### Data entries
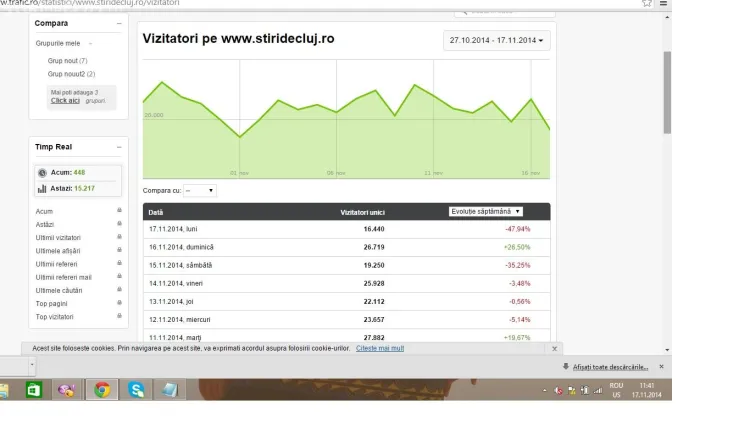The image size is (750, 422).
Task: Select Ultimele afișări in sidebar
Action: pyautogui.click(x=57, y=250)
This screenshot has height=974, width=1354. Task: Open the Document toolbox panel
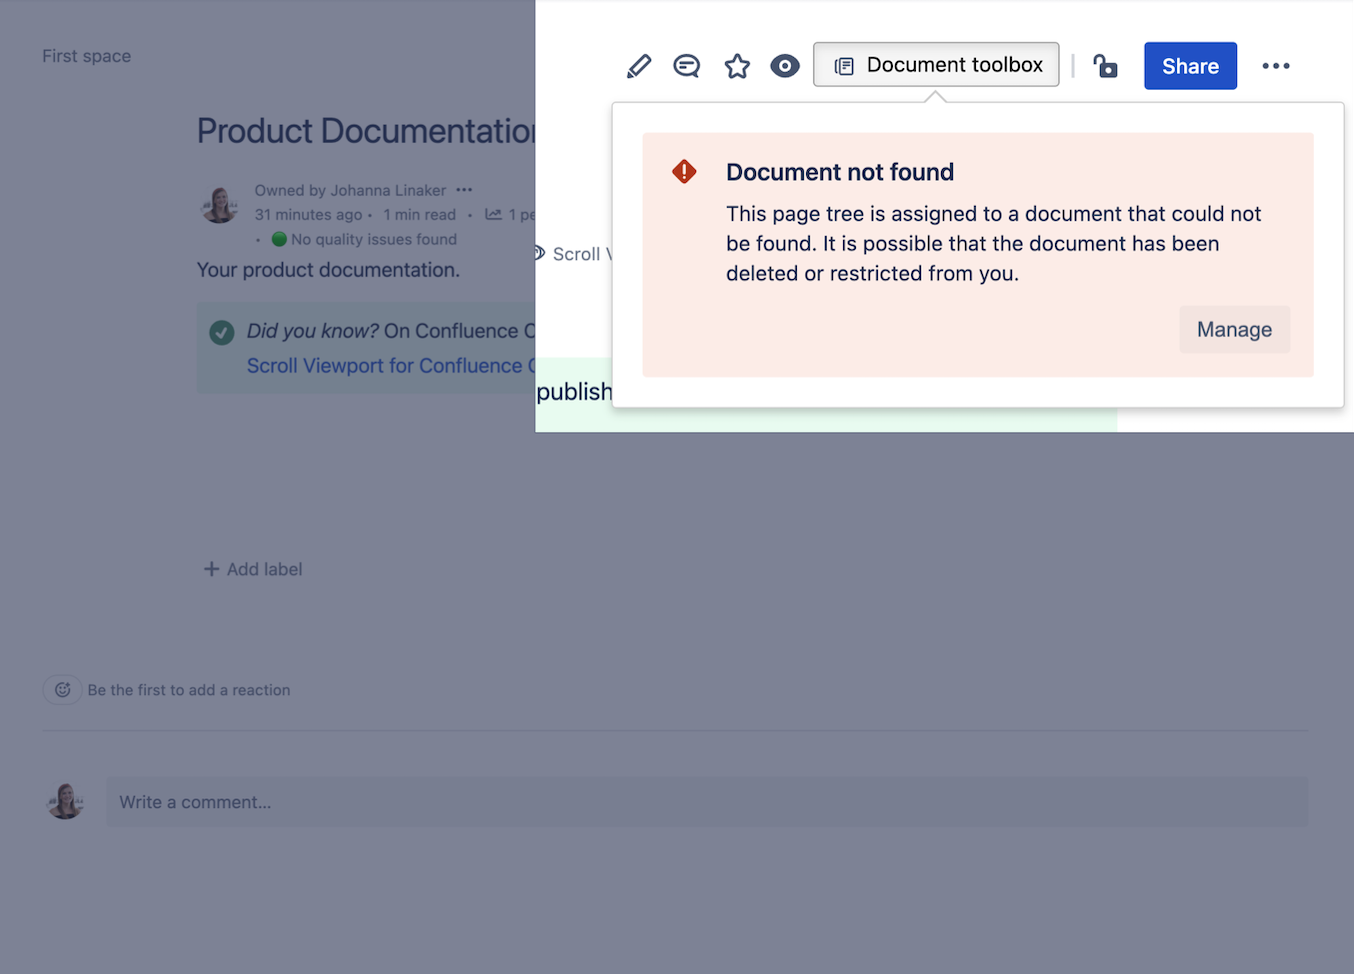click(x=936, y=64)
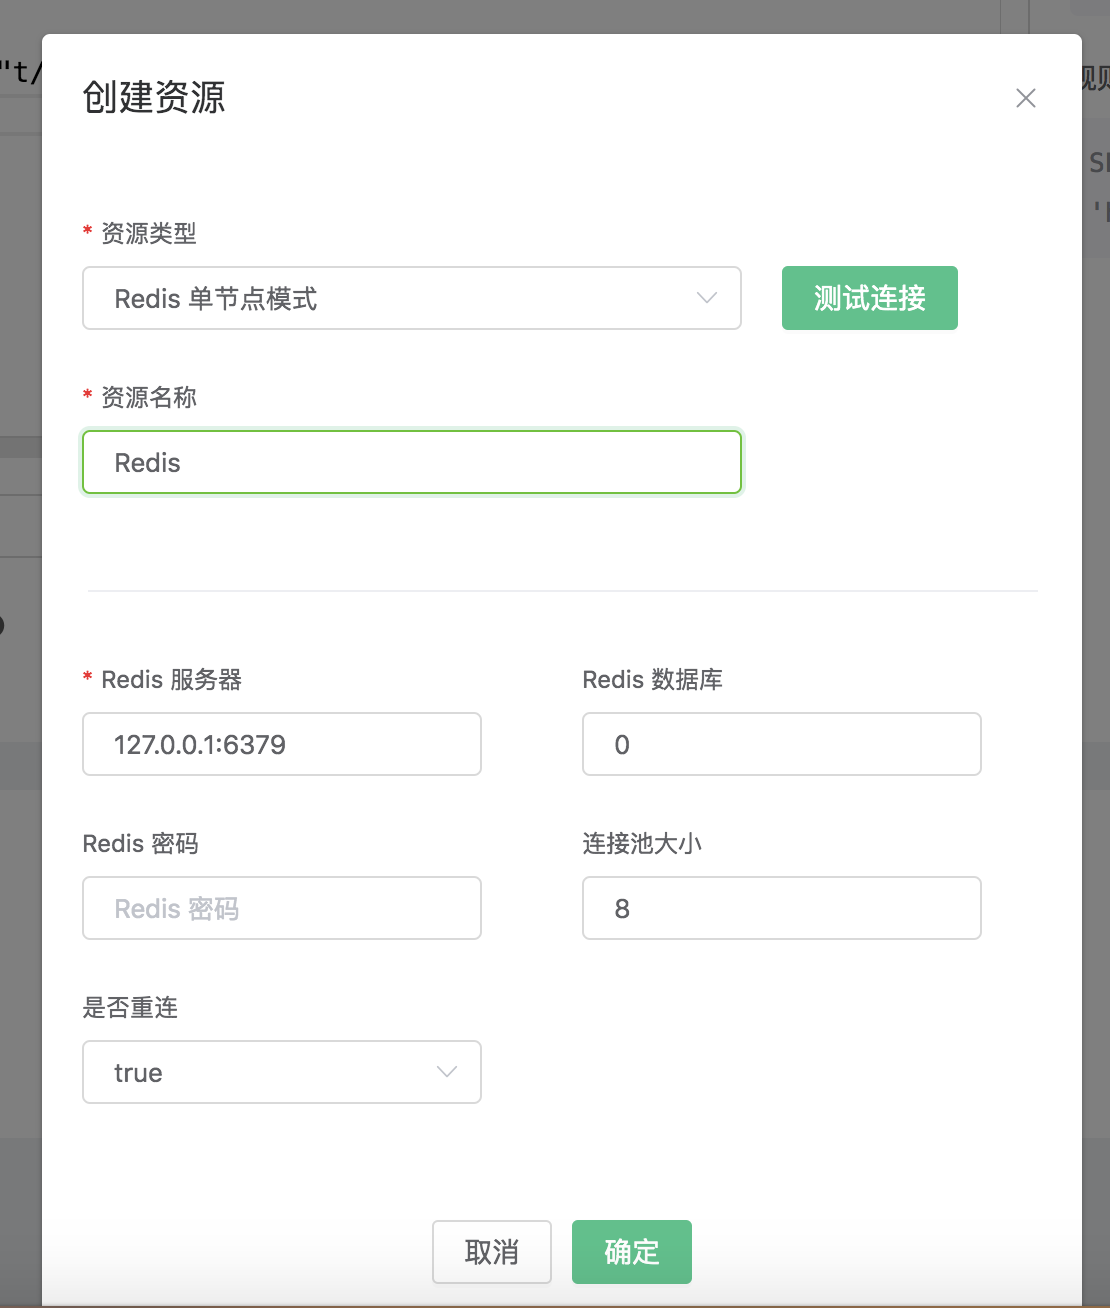The height and width of the screenshot is (1308, 1110).
Task: Click the Redis 密码 label above the password field
Action: point(140,844)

### Task statement
Print, exactly and only, the lines running from the line with "This screenshot has" through the last line of the data, including both. Skip any picture.

### Worked solution
This screenshot has height=974, width=1354. Task: Open the Document toolbox panel
click(x=936, y=64)
The height and width of the screenshot is (1308, 1110).
Task: Click the Redis 密码 label above the password field
Action: point(140,844)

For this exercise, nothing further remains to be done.